The reason I find this whole issue annoying, well to the point of rage actually, is because my views are nowhere manifest in this world and so whenever I raise a point on liturgical and eucharistic heteropraxis for consideration, and thereunto that it might, heaven forbid, be put into practise, it might be discussed airily by a few people but is still treated with the kind of condescension I have described above. Some might say, "well, why don't you march with soldiers into a pub like Hitler in 1923 and impose your ecclesiastical views by rebellion!" What can I say to that? It's ridiculous. All I can say is that I have been part of a parish but it was a failed experiment; I was turned out actually.
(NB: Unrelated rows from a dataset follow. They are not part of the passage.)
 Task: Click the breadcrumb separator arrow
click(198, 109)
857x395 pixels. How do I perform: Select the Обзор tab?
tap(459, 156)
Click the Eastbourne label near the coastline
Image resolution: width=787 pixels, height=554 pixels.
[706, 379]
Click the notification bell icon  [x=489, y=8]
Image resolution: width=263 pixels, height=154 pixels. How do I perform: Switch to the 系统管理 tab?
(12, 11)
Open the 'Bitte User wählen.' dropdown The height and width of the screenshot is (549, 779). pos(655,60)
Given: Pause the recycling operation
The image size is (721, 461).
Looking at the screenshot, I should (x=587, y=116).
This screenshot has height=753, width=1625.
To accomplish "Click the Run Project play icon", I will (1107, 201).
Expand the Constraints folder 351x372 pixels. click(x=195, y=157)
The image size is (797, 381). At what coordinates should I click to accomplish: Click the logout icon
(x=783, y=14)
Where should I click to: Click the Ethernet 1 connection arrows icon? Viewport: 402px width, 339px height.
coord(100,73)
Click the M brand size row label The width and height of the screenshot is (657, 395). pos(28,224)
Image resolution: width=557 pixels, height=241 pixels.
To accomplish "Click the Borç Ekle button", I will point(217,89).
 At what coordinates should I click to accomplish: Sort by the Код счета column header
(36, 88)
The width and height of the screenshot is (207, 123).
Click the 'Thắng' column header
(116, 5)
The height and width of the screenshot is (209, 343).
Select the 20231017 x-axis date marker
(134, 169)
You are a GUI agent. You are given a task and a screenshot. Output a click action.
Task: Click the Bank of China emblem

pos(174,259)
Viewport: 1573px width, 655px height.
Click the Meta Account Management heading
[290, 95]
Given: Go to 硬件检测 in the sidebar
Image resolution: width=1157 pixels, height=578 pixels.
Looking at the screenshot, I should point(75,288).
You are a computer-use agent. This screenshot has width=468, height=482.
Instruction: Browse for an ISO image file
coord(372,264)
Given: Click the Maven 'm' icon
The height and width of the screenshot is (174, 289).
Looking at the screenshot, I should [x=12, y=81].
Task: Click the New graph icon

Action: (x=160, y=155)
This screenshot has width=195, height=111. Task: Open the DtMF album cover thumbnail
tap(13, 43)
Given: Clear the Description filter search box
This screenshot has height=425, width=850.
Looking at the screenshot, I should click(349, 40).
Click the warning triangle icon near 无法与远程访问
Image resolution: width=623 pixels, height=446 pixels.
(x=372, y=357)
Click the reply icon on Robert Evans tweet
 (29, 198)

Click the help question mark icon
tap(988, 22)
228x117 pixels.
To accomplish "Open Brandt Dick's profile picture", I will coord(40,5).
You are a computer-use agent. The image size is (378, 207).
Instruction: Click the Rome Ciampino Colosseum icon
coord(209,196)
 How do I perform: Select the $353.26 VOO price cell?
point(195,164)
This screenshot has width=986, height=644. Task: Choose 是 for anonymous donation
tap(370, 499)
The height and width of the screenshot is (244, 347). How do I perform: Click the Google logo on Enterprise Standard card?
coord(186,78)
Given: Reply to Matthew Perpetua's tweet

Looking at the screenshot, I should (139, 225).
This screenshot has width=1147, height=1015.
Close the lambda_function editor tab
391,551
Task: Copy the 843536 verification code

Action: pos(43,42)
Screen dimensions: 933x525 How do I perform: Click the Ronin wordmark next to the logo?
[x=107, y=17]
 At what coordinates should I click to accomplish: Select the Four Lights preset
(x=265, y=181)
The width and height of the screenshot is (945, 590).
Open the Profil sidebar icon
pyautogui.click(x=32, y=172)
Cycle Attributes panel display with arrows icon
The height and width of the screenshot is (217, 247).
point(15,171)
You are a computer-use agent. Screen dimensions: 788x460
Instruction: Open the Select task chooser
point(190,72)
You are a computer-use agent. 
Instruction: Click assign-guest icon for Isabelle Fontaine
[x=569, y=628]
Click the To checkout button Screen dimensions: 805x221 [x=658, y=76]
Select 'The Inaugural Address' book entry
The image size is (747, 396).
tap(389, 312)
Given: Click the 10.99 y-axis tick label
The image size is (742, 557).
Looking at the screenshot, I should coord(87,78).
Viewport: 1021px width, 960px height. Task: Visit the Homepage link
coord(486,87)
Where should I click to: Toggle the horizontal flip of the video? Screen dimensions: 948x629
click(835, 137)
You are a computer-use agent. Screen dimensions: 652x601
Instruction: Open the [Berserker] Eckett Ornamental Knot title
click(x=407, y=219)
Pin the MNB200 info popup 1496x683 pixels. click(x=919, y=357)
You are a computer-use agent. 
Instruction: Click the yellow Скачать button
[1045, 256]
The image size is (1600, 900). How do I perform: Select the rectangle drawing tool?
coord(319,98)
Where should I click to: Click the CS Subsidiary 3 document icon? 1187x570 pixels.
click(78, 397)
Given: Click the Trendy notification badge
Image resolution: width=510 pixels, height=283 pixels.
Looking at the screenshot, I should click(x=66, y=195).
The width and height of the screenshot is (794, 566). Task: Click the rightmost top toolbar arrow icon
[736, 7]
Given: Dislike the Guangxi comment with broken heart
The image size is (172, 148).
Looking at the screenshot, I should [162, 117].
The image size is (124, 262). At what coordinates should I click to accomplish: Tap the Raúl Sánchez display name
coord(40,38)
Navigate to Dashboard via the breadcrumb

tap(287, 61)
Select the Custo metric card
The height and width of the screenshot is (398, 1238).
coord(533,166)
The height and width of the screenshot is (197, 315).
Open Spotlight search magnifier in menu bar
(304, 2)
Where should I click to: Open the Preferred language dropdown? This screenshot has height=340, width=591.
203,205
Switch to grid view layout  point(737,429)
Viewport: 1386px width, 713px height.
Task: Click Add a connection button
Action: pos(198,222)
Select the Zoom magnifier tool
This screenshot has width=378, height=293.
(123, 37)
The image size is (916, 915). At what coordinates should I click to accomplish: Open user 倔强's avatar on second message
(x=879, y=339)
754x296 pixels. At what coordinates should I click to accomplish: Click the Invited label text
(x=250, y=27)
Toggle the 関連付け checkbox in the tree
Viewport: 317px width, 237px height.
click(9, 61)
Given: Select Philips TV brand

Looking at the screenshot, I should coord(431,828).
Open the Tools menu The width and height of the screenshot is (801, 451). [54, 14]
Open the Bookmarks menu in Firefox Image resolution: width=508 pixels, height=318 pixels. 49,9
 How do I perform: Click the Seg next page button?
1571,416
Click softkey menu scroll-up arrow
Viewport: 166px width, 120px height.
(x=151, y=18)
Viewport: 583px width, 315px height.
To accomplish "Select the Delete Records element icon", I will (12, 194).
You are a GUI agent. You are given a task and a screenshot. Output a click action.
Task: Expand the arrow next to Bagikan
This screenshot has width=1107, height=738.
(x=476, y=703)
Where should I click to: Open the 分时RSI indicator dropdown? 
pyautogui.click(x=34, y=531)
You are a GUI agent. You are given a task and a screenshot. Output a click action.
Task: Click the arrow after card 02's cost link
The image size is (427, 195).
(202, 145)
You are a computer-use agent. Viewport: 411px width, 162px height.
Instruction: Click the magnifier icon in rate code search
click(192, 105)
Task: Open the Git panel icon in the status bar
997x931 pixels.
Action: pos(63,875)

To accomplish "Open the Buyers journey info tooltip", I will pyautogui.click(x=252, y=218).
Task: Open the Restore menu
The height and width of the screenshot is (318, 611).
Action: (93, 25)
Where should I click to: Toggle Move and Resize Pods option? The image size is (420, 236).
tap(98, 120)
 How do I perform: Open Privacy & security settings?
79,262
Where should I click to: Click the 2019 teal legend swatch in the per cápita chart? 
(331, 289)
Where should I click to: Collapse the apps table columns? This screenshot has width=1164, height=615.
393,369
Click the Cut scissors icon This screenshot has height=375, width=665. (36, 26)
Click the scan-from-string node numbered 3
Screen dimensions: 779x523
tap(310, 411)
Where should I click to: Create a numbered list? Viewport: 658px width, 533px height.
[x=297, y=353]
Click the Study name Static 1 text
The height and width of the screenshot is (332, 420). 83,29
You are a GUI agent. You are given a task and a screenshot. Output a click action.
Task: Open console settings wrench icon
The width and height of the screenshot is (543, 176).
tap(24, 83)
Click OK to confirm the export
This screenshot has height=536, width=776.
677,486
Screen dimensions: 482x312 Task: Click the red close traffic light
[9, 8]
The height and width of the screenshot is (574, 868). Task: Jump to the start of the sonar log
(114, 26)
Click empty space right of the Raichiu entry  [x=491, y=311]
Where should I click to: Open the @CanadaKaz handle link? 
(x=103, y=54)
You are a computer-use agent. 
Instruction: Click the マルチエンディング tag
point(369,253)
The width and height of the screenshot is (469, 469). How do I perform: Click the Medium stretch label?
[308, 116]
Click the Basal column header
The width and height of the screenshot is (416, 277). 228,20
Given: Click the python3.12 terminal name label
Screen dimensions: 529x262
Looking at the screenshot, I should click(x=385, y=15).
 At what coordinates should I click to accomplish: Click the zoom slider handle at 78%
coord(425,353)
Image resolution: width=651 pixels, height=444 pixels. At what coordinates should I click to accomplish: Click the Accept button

During the three and a half years of my time in that parish (whose menace is, thank God, no more), do you think that any one of my views was taken seriously, still less put into practise? Of course not. For example, my suggestion that we might have Terce before Mass on Sundays was met with the harshest criticism. Think of that! A very short, probably ten minute, service to make the LORD's Day more fitting and even the suggestion was unthinkable. Another suggestion that we might reduce the number of torch bearers similarly fell upon deaf ears. Throngs of miscreant kiddies on the sanctuary naturally add to the dignity of a celebration.
Over my time there I put forward similar suggestions, none of them too radical, and they were all summarily dismissed. I would ask therefore, were any of them unreasonable? If not, and they are not, then why on earth should I be tolerant of the dissenting view? Maybe I would be more tolerant if I could go to a church and find there something even faintly agreeable. As it happens, I cannot and have often come away from such churches feeling nauseous.
UPDATE: There are now more comments on Fr Chadwick's post, one of which says that I offer here no theological justification for the nine points. I have deliberately left questions of theology blank for two reasons; 1, I am not a sacramental theologian and; 2, my rejection of such things as Corpus Christi (ruinously popular) is logically a rejection of the supreme liturgical maxim turned in on itself. I shall deal more on this in a subsequent post.